PD-L1 AND ICOSL DISCRIMINATE HUMAN SECRETORY AND HELPER DENDRITIC CELLS IN CANCER, ALLERGY AND AUTOIMMUNITY

In this study, we define a novel phenotypic and functional dichotomy of human dendritic cells (DC), with strong relevance to cancer, allergy, and autoimmunity. Using 16 different stimuli in vitro (130 observations), we describe two states of human activated DC. PD-L1highICOSLlow Secretory DC produced large amounts of inflammatory cytokines and chemokines but induced very low levels of T helper (Th) cytokines following DC-T co-culture; conversely PD-L1lowICOSLhigh Helper DC produced low levels of secreted factors but induced high levels and a broad range of Th cytokines.
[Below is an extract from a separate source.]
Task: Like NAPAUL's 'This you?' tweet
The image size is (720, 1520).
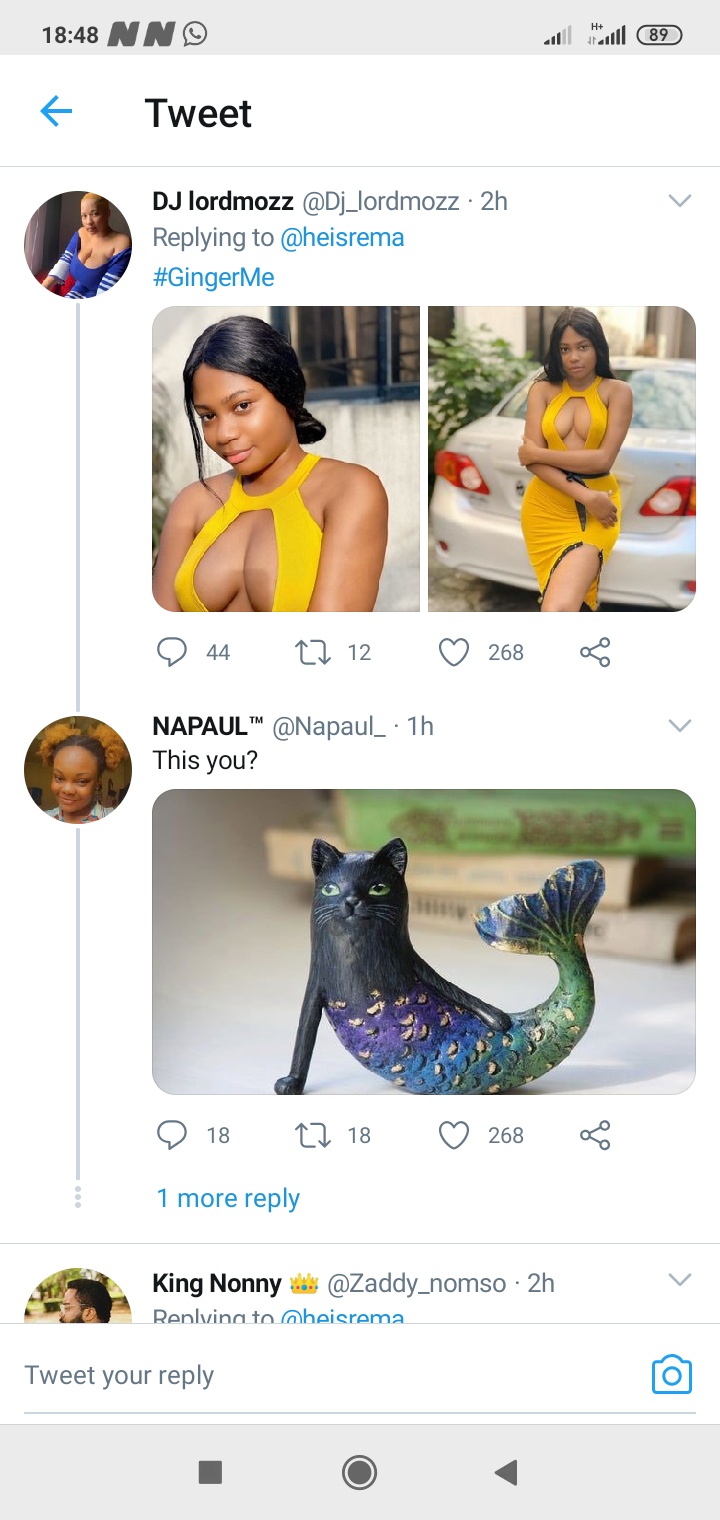Action: coord(454,1135)
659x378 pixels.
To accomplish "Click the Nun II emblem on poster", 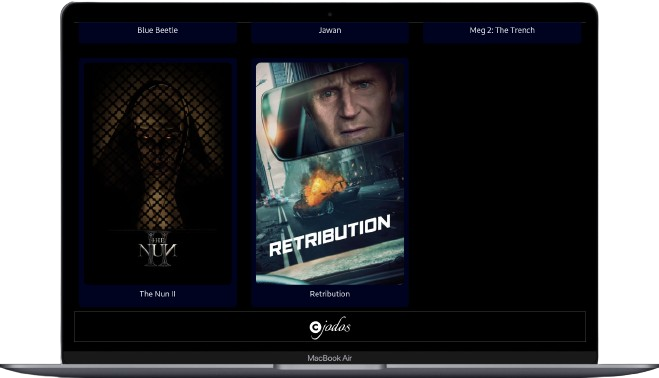I will (158, 249).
Secretory DC were aligned with mature migratory LAMP3+ DC in three different cancer types, atopic dermatitis, and lupus nephritis by single-cell transcriptomics. They were associated with T cell inflammation, overexpressed stimulatory and inhibitory checkpoints, acquired increased cell-cell communication, and were associated with good prognosis in head and neck squamous cell carcinoma, and with response to checkpoint blockade in Melanoma. This functional dichotomy of DC has broad implications in inflammation and immunotherapy. Fresh samples of HNSCC tumor tissues and blood of untreated patients with head and neck cancers were obtained from the pathology departments of the Institut Curie and the Pitié-Salpêtrière hospital. Single Cell RNA Purification Kit (Norgen Bioteck) was used for RNA extraction, including on-column DNase digestion (Qiagen), as described by the manufacturer's protocol. RNA integrity was controlled with Agilent RNA 6000 Pico Kit (Agilent Technologies) in BioAnalyzer. cDNA was generated with SMARTer Ultra Low input RNA for Illumina Sequencing-HV (Clontech), following manufacturer’s protocol with 14 cycles for amplification. Quality controls were performed with Qubit dsDNA high sensitivity (Thermofisher) and an Agilent RNA 6000 Nano Kit (Agilent Technologies). Multiplexed paired-end libraries 50nt in length were obtained using Nextera XT kit (Clontech). Sequencing was performed in a single batch with Illumina HiSeq 2500 using an average depth of 15 million reads. Library, sequencing, and quality controls were performed by the NGS facility at the Institut Curie. Reads were mapped to the human genome reference (hg19/GRCh37) using Tophat2 version 2.0.14. Gene expression values were quantified as read counts using HTSeq-count version 0.6.1. Genes with less than one read count in at least one sample were filtered out and.